Zhang et al. (Contribution 8) proposed an adaptive feature extraction method based on the longest common subsequence (LCSS) combined with classification theory, aiming to overcome the problems of traditional machine learning methods in trajectory association, such as difficulty in obtaining training samples, long training time, and insufficient model generalization ability. This method first uses the LCSS algorithm to measure trajectory similarity and initially classifies trajectory pairs into three categories, namely “definite association”, “definite non-association”, and “ambiguous association”. Subsequently, it automatically extracts discriminative features from the definite categories using a membership function-based method and trains a support vector machine (SVM) model using these features. Finally, the trained SVM is used to accurately classify the ambiguously associated trajectories. Experimental results show that this method significantly improves the accuracy and recall of trajectory association, resolving the inherent contradictions of traditional fuzzy methods.

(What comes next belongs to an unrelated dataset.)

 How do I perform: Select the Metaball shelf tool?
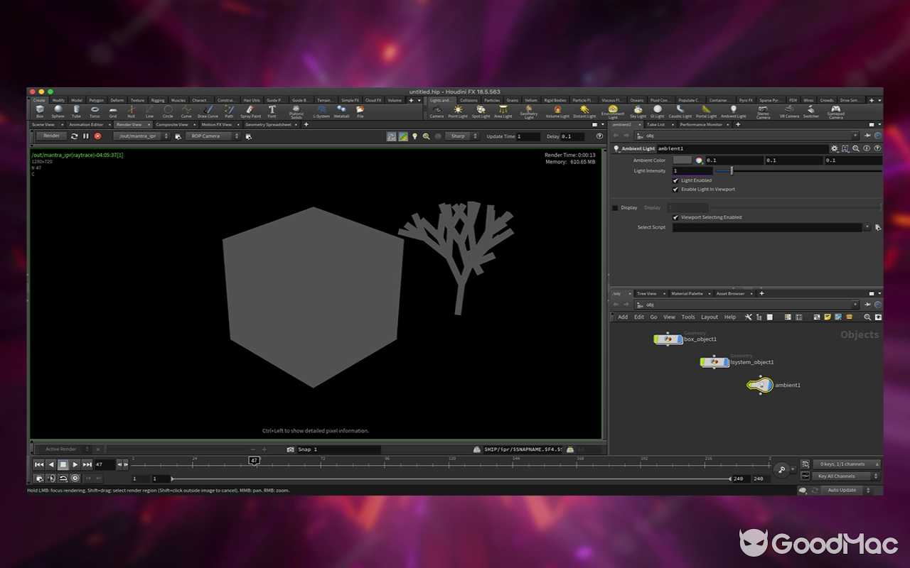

Furthermore, it exhibits high computational efficiency, with computation time being only one-third that of traditional machine learning algorithms, demonstrating excellent adaptability to various scenarios.
3. Conclusions and Future Scope
This Special Issue showcases the latest advances in mathematical methods for computer vision. Specifically, it features original contributions from academics and industry experts that address the core challenges presented by the increasing complexity and precision required in image and video analysis. These contributions will foster interdisciplinary research that integrates theoretical models with practical applications, aiming to enhance the robustness, accuracy, and interpretability of computer vision algorithms and models, enabling breakthrough applications in key technologies such as tracking, understanding, and recognition.
With the development of large language models, future research will focus on the application of mathematics within them. Future research will particularly focused on the optimal combination and application of mathematical theories to address specific bottlenecks. For example, this will involve exploring the performance of integrating different mathematical frameworks to improve model training stability or build trustworthy AI. At the same time, it is necessary to closely monitor the development of emerging branches at the intersection of mathematics and artificial intelligence, as well as their theoretical innovations in the field of large models. Additionally, these findings must be systematically integrated into the foundational theoretical framework of the next generation of general artificial intelligence.